Learning objectives

  • Implement A2C (Advantage Actor-Critic): actor updated with TD error as advantage, critic updated to minimize TD error.
  • Use the TD error \(r + \gamma V(s’) - V(s)\) as the advantage (optionally with \(V(s’).detach()\)).
  • Run multiple environments synchronously to collect a batch of transitions and update on the batch (reduces variance further).

Concept and real-world RL

A2C is the synchronous version of A3C: the agent runs \(N\) environments in parallel, collects a batch of transitions, and performs one update from the batch. The advantage is the TD error (or n-step return minus V(s)). Synchronous batching makes the updates more stable than fully asynchronous A3C. In game AI and robot control, A2C is a simple and effective baseline; it is often used with a shared feature extractor (one backbone, actor and critic heads) to save parameters and improve learning.
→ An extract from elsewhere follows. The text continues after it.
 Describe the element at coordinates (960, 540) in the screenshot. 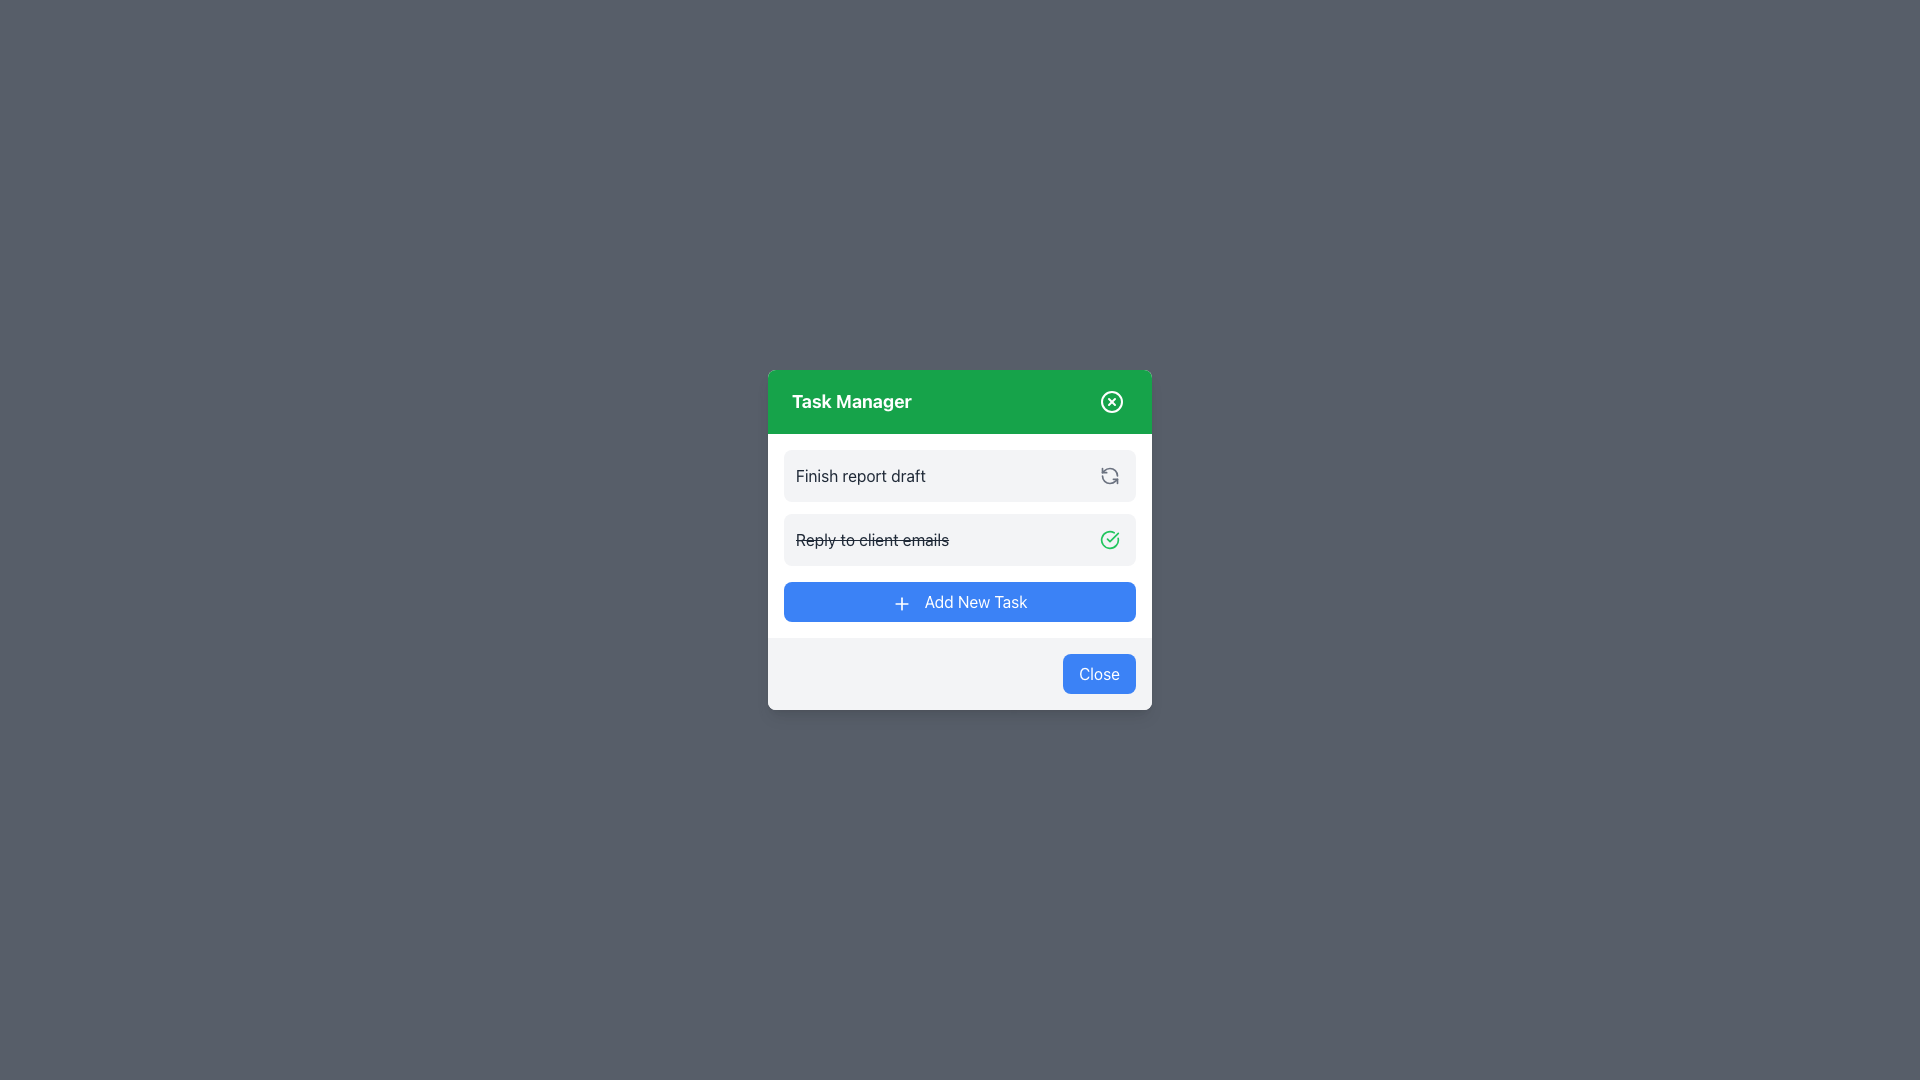

I see `the completed task list item` at that location. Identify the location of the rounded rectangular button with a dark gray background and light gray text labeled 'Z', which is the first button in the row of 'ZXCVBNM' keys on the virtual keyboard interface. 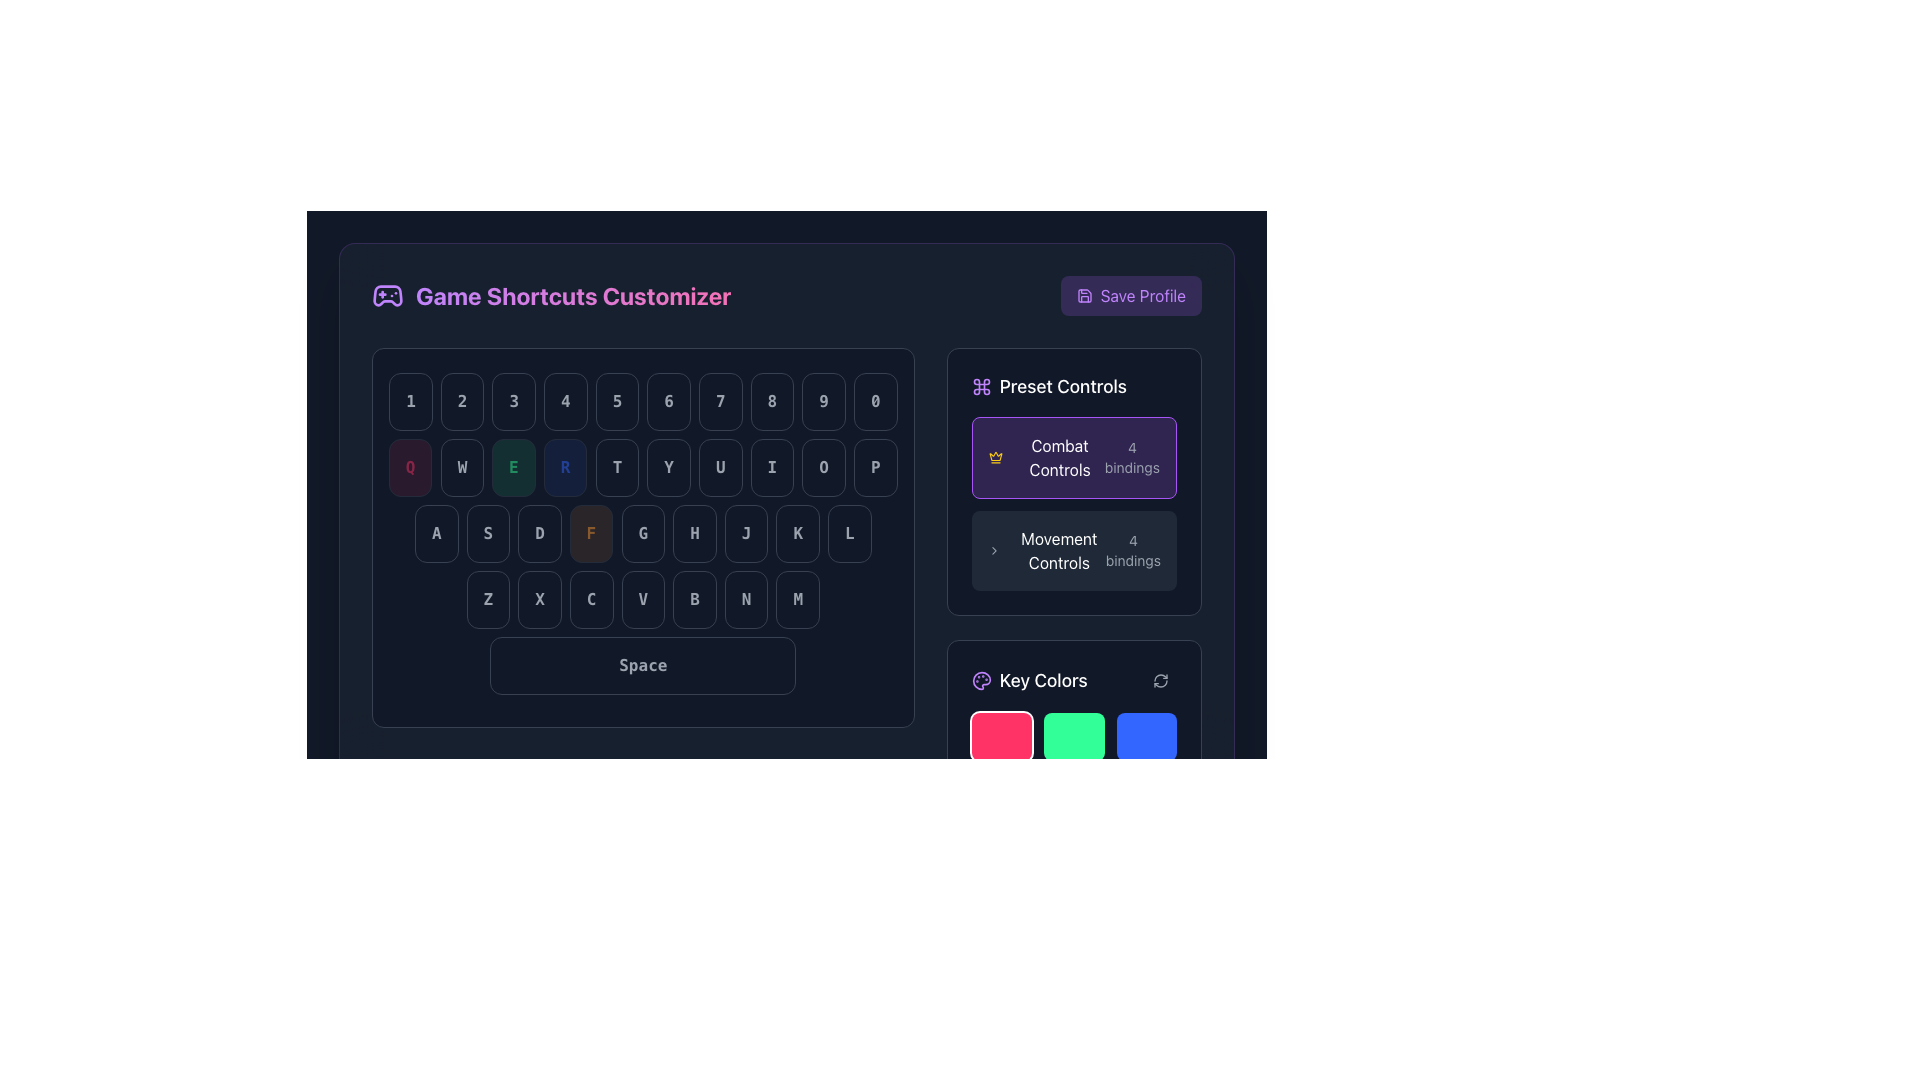
(488, 599).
Where you see this in practice: A2C is used in OpenAI Baselines and many tutorials. The same pattern (multi-env, shared backbone, TD advantage) appears in PPO implementations.

Illustration (A2C learning curve): With 4 parallel envs, mean return over the batch typically improves over updates. The chart below shows mean episode return every 10 updates.

Exercise: Implement A2C for CartPole. Use the TD error \(r + \gamma V(s’) - V(s)\) as the advantage. Use a shared feature extractor or separate networks. Synchronously run multiple environments to collect data.

Professor’s hints

  • Multi-env: use gym.vector.VectorEnv or a list of envs; step all at once and stack states (batch dimension). Policy and V take batched input; sample one action per env.
  • Shared backbone: one MLP from state to hidden features; actor head (hidden → logits) and critic head (hidden → scalar). Forward once per state batch.
  • Update: collect a batch of (s, a, r, s’, done). Compute \(V(s), V(s’)\) for all; \(\delta = r + \gamma (1-\mathrm{done}) V(s’) - V(s)\) (use V(s').detach()). Actor loss = mean over batch of \(-\log \pi(a|s) , \delta\); critic loss = mean of \(\delta^2\). Backward and step.
  • Hyperparameters: try 4–8 envs, batch of 32–128 steps, learning rate 1e-3 to 3e-4.

Common pitfalls

  • Not detaching V(s’) in δ for actor: If you backprop \(\delta\) through \(V(s’)\), the actor gradient will try to change the critic’s prediction for \(s’\), which is not the intended objective.
  • Batch dimension mismatch: Ensure state batch has shape (batch_size, state_dim); action and \(\delta\) have shape (batch_size,) or (batch_size, 1) for gathering log-probs.
Worked solution (warm-up: A2C vs REINFORCE)
Warm-up: REINFORCE uses the full return \(G_t\) to weight the policy gradient; A2C uses the TD error \(\delta_t = r_t + \gamma V(s_{t+1}) - V(s_t)\) (or n-step) as the advantage. \(G_t\) has higher variance (sum of many random rewards) but is unbiased; \(\delta_t\) has lower variance but is biased because \(V\) is approximate. A2C typically learns faster and more stably because of the lower variance.

Extra practice

  1. Warm-up: What is the difference between A2C and REINFORCE in terms of what signal is used to update the policy (return \(G_t\) vs TD error \(\delta\))? Which has higher variance?
  2. Coding: Implement A2C with 4 parallel CartPole envs. Plot mean episode return (over the 4 envs) every 10 updates. Compare training time (wall clock) to single-env REINFORCE for the same number of steps.
  3. Challenge: Use n-step returns (e.g. n=5): collect 5 steps per env, compute \(G_{t:t+5} = \sum_{i=0}^{4} \gamma^i r_{t+i} + \gamma^5 V(s_{t+5})\), and use \(G_{t:t+5} - V(s_t)\) as advantage. Compare stability and sample efficiency to 1-step TD.
  4. Variant: Try 1, 4, and 8 parallel environments in A2C. Does the number of envs affect the final performance or just wall-clock speed? Plot learning curves for all three settings.
  5. Debug: The code below forgets to detach \(V(s’)\) when computing the TD advantage for the actor loss, causing gradients to flow into the critic through the actor update. Fix it.
Try it — edit and run (Shift+Enter)
  1. Conceptual: Why does synchronous batching (A2C) typically lead to more stable training than asynchronous updates (A3C)? What is the main downside of synchronous updates?
  2. Recall: Describe the A2C update loop in pseudocode: collect batch, compute TD advantage, update actor and critic in one sentence each.